NHPCO board member Dr. Diane Meier, director of the Center to Advance Palliative Care at Mount Sinai School of Medicine in New York City, in her address at NHPCO’s Clinical Team Conference in April, acknowledged the challenge of defining quality, beyond the most basic level of “I know it when I see it.”

If patients and families are to rely upon consistent, reliable high-quality care from their hospice and palliative care providers, there has to be a way to clearly define quality, assess it, measure it, compare it and improve it, she explained. Providers need a way to quantify quality. That requires measures that are simple, inexpensive, easy to use, and connected to actual quality of care — not just paper exercises to satisfy external regulators.

Quality can be understood as desired health outcomes, as defined by the recipients of health care, according to Larry Beresford a freelance writer for NHPCO.

"Obviously, we know quality when we see it, even if we don’t always agree on its hallmarks. Hospice professionals receive verbal expressions of gratitude while standing at the grocery checkout line and thank-you letters from bereaved families to indicate that they provided a valued service. But is that enough? Most quality experts say no — because it does not document actual outcomes of service or offer a basis for comparison between providers," writes Beresford..

The thing that’s missing in this rule-of-thumb view of quality is consistency — providing the same high level of care to every patient and family, says NHPCO president Donald Schumacher. “Quality is a buzz word in health care today — but how do people mean it? Not just clinical care, but in terms of all aspects such as the quality of your business ethics, compliance with laws and regulations, and how you treat your own staff and volunteers,” he says.

“Some hospice people don’t yet understand that payment eventually will be attached to quality measurement. That will be a tremendous motivator, beyond the desire to satisfy yourself and prove to yourself that your contributions to the lives of patients and families are the best they can be and continually getting better,” Schumacher explains.

“The real excitement of a commitment to quality is in your relationship with your patients and families and your community.
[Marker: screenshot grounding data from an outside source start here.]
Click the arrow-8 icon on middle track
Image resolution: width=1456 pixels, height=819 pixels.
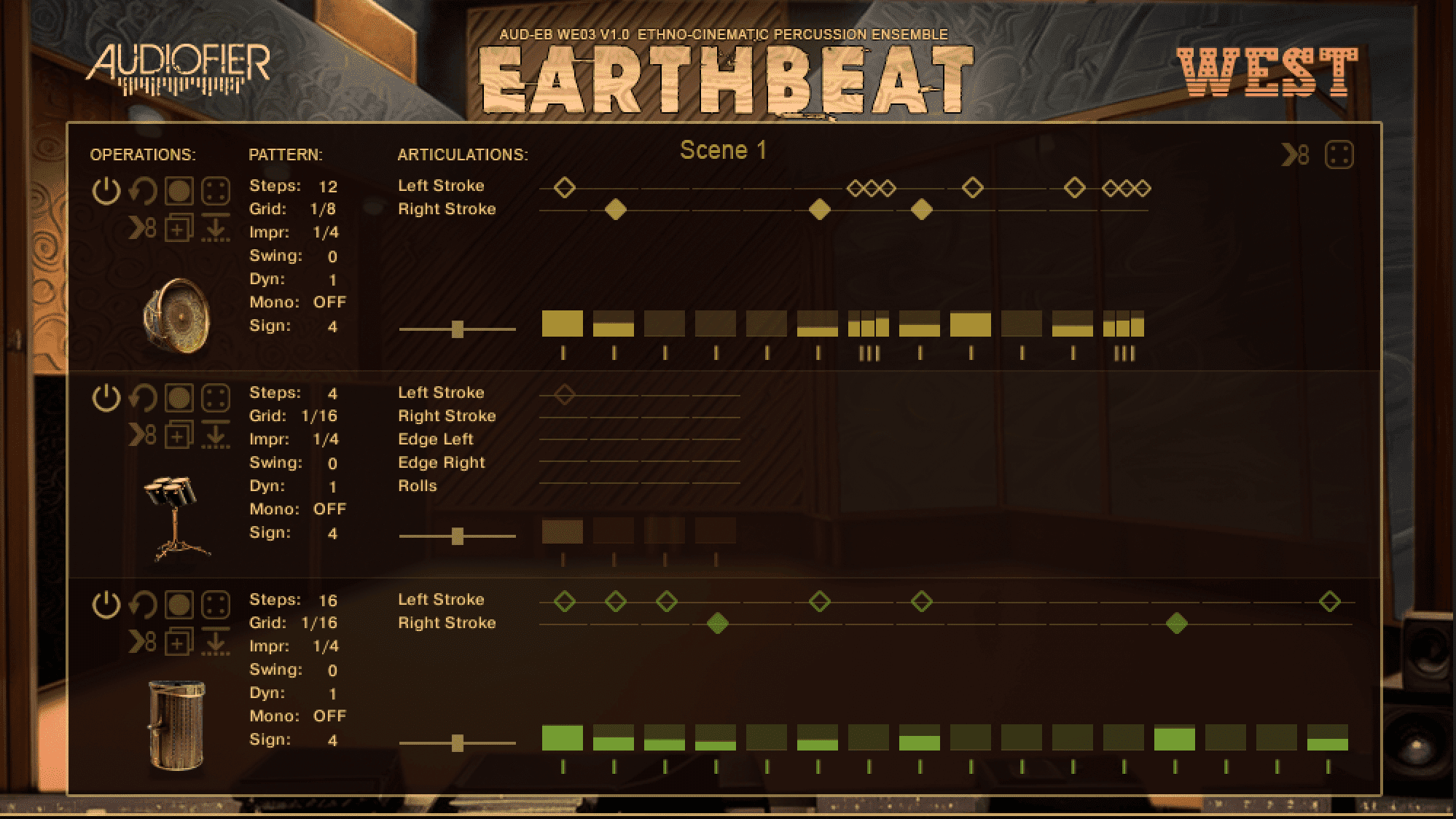[x=143, y=436]
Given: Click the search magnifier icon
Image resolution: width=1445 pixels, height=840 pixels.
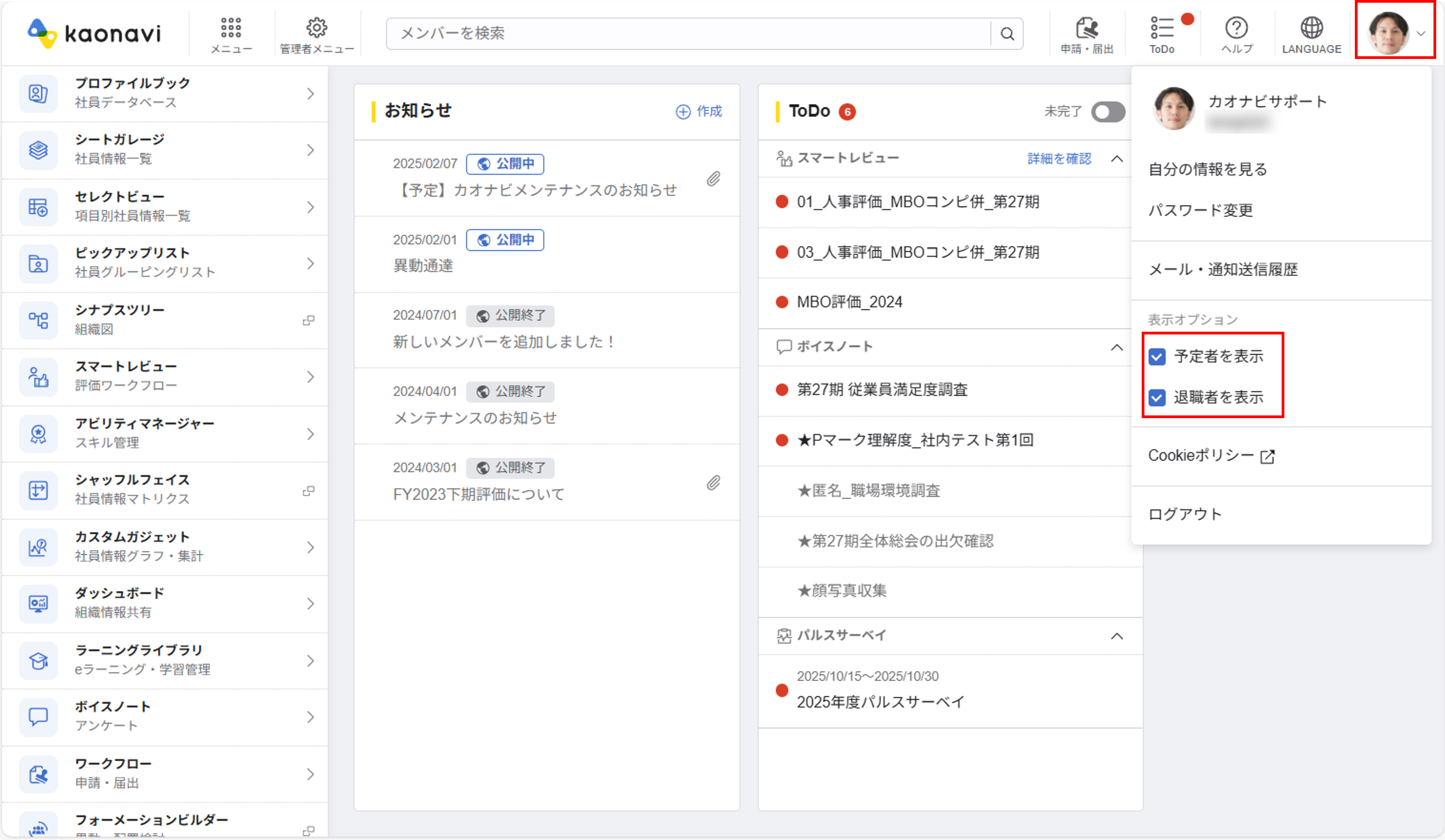Looking at the screenshot, I should pyautogui.click(x=1007, y=34).
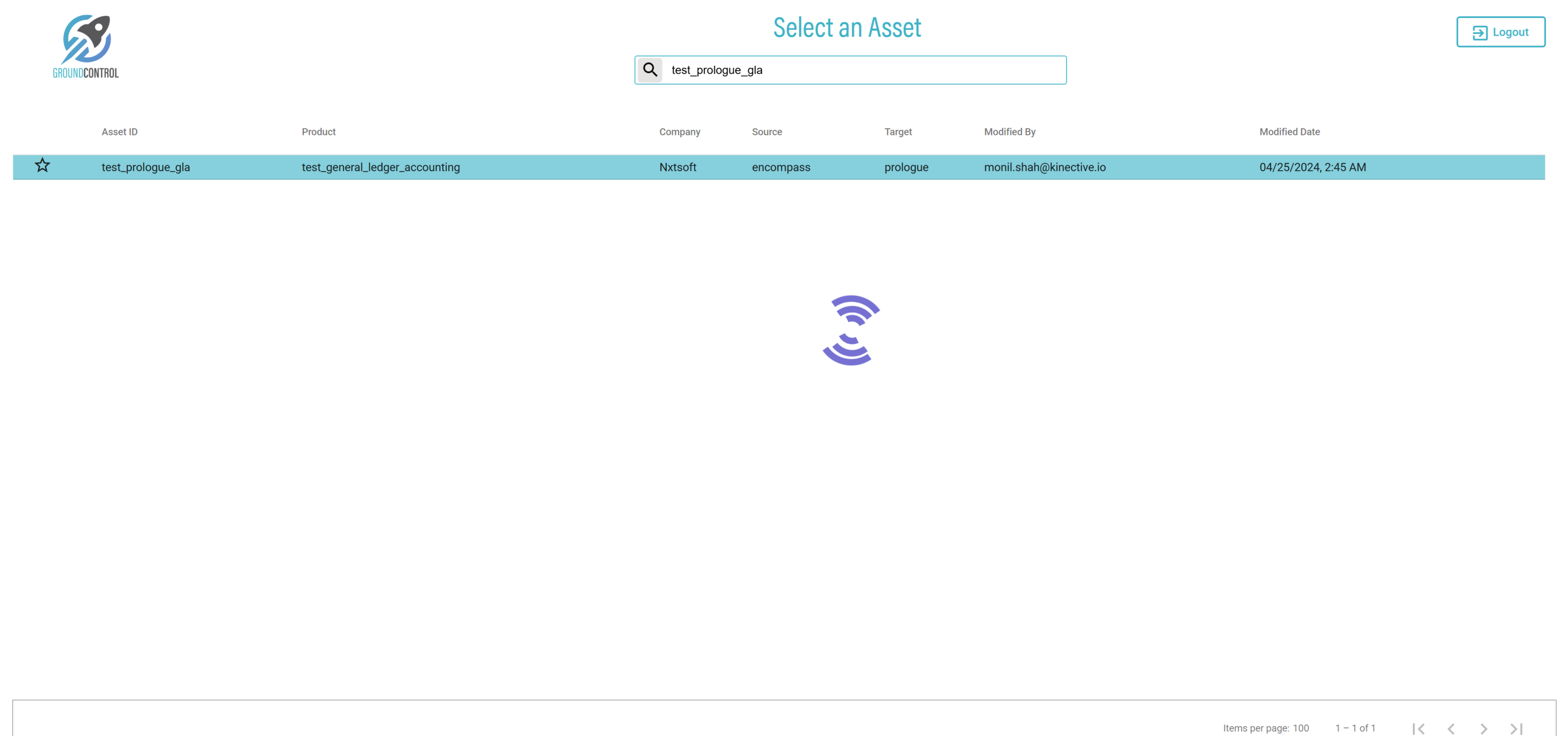Focus the asset search field
1568x736 pixels.
tap(864, 70)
Demonstrating your commitment to quality will also go a long way toward lifting employee morale and job satisfaction.”

The Quality Partners campaign is designed to assist hospice providers in preparing for the Quality Assessment/Performance Improvement (QAPI) process outlined in the proposed Medicare Hospice Conditions of Participation, expected to be final in 2008.

Clinical Excellence Collaborative

As part of the new Quality Partners initiative, NHPCO has created the Quality Partners Clinical Excellence Collaborative. This is a unique, nine-month program based on the Institute for Health Care Improvement (IHI) model for improvement.

The Collaborative will offer participating teams of three to six people with training, resources, and support to make improvements in clinical excellence.  The Collaborative has been designed to help providers integrate an ongoing quality improvement process into their business plans in such a way that measurable, improved outcomes for patients and families will result.

The first training session for the inaugural Collaborative will take place as a pre-conference event on September 10 in New York. Registration for this offering will be limited to the first 20 teams.  Informational conference calls for NHPCO members, to help explain the Collaborative, have been scheduled for July 12, 1:30 to 2:30pm and July 13, 4:00 to 5:00pm (EDT). NHPCO members wishing to participate in one of these calls should contact Lin Noyes Simon at lsimon@nhpco.org.

Over the course of the next two months, NHPCO will work to familiarize its members with the initiative as well as explain its key concepts and put them in a helpful context for hospice and palliative care providers and professionals.